# [Input records]
(begin)

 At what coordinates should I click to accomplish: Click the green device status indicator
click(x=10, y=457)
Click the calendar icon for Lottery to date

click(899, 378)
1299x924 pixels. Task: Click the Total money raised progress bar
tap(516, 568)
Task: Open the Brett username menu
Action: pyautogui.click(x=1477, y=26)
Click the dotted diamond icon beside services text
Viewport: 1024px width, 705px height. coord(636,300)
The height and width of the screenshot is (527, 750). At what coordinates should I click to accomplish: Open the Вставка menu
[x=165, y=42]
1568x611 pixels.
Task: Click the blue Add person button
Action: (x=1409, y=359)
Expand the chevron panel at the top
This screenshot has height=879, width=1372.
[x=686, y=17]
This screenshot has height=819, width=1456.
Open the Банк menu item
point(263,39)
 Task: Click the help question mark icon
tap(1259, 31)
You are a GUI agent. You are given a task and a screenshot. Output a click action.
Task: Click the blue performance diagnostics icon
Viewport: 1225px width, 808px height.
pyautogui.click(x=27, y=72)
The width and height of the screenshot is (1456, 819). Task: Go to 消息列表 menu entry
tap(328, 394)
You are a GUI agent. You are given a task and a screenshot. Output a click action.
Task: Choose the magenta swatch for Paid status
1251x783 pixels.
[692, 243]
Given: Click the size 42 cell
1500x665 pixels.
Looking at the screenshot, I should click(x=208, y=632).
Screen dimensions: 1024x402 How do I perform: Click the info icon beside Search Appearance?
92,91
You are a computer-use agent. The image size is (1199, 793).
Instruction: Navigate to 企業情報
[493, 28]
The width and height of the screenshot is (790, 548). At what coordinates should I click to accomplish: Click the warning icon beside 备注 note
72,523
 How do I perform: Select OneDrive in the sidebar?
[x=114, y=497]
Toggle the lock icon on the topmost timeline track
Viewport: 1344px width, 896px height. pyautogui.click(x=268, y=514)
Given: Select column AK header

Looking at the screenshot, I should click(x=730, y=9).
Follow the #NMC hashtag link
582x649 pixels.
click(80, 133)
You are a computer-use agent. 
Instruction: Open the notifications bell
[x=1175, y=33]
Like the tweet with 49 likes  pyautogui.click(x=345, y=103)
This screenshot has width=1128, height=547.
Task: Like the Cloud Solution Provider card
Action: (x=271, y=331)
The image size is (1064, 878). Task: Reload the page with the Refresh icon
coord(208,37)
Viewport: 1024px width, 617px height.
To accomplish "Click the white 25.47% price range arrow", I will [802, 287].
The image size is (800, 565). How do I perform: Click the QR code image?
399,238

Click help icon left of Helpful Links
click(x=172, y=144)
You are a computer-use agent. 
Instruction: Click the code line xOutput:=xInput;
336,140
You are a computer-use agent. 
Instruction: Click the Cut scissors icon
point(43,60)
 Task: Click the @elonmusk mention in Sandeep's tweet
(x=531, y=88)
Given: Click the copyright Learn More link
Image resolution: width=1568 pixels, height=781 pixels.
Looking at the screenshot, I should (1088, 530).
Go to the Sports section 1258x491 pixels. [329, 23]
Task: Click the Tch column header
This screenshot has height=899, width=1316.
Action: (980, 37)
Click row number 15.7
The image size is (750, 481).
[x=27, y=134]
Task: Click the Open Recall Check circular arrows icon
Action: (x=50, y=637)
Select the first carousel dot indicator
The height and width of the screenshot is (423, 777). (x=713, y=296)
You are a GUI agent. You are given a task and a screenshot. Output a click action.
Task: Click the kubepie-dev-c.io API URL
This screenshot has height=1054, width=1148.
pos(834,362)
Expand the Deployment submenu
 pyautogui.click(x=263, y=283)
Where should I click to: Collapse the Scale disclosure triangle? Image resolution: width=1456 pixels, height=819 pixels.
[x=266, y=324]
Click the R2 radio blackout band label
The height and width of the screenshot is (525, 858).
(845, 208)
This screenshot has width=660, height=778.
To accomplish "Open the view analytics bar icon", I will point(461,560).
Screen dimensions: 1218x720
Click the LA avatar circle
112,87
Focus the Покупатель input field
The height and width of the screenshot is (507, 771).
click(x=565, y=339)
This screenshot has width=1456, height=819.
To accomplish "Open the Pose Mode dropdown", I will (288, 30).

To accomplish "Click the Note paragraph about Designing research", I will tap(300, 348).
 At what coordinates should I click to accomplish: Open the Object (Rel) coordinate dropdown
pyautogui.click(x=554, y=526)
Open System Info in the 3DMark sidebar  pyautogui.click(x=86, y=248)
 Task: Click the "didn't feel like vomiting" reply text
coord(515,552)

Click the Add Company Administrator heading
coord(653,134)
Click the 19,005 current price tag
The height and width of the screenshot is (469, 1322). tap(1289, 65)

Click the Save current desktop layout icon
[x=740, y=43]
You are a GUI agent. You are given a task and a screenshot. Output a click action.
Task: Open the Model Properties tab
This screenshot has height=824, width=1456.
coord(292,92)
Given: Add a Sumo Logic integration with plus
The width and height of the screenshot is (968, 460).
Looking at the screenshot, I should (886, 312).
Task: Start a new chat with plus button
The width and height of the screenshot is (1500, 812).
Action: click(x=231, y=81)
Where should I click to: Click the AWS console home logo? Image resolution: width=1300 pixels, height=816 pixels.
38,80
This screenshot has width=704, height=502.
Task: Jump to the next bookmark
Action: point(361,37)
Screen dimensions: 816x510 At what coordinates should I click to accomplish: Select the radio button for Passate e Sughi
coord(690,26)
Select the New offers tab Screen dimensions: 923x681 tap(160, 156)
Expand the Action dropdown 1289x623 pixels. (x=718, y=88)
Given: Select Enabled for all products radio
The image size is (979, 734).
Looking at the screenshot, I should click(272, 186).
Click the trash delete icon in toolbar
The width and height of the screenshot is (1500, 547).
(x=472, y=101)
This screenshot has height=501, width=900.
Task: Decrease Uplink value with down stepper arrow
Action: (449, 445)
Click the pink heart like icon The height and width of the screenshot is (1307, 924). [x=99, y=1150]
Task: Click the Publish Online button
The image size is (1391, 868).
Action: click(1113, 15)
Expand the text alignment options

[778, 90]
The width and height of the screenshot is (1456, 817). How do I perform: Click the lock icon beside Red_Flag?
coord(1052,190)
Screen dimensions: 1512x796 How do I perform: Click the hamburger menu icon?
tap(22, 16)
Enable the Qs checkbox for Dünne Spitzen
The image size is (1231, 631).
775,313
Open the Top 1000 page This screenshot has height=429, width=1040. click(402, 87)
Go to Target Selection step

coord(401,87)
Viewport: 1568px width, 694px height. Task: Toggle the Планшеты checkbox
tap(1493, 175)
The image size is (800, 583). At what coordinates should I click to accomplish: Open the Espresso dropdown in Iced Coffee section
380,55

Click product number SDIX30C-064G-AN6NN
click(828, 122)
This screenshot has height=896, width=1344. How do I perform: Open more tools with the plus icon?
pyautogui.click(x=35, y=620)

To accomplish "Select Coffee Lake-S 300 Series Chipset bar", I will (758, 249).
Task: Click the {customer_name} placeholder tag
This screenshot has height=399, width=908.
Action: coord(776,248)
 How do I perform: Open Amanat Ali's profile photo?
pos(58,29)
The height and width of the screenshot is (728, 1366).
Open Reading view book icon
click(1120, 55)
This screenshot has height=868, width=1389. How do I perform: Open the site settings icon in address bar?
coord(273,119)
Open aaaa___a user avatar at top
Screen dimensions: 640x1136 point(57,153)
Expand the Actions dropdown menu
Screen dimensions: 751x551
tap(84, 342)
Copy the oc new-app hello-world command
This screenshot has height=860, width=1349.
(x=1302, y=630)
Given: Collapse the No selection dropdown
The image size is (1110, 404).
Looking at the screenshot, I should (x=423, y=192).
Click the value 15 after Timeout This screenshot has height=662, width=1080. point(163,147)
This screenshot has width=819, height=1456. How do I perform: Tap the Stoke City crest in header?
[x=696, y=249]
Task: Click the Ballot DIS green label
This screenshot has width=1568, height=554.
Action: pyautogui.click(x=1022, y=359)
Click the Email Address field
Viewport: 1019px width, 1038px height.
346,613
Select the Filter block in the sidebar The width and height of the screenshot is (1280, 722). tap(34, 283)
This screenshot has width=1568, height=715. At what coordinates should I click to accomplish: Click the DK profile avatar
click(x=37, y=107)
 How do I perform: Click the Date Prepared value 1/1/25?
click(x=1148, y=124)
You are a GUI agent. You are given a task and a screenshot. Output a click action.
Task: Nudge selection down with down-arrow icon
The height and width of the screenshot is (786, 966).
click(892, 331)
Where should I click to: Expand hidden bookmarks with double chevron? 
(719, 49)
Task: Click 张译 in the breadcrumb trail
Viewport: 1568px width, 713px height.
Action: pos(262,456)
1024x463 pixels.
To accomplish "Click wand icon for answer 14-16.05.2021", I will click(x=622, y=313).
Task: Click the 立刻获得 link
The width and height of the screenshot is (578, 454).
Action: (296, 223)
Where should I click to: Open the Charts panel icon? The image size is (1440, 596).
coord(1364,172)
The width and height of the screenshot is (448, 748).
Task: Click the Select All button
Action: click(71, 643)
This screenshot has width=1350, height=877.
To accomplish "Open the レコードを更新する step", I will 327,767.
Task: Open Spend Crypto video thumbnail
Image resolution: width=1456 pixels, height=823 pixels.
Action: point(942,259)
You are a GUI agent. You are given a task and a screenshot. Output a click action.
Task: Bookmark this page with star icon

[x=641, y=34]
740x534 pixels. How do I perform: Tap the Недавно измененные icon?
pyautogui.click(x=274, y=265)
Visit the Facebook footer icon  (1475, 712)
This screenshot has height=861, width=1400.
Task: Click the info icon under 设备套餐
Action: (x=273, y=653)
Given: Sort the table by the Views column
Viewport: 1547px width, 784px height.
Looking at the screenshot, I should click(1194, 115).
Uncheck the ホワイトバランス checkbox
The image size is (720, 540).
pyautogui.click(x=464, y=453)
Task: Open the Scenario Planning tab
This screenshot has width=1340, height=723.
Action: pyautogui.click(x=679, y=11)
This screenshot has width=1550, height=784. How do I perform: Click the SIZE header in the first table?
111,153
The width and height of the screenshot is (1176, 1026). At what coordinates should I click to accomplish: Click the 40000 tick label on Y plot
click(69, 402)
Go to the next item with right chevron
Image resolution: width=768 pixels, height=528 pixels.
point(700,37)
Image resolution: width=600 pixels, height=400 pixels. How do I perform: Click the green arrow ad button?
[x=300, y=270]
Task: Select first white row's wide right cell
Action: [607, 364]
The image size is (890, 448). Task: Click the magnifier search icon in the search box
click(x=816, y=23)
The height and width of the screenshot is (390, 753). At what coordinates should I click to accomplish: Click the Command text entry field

(end)

# [Exercise aim]
Swap "help icon" for "info icon" in the part of the items that opens with the line containing "Viewport: 1024px width, 617px height." and closes with the line containing "click(x=172, y=144)". Give only those lines again, with nothing else altered.

# [Worked answer]
Viewport: 1024px width, 617px height.
To accomplish "Click the white 25.47% price range arrow", I will [802, 287].
The image size is (800, 565). How do I perform: Click the QR code image?
399,238

Click info icon left of Helpful Links
click(x=172, y=144)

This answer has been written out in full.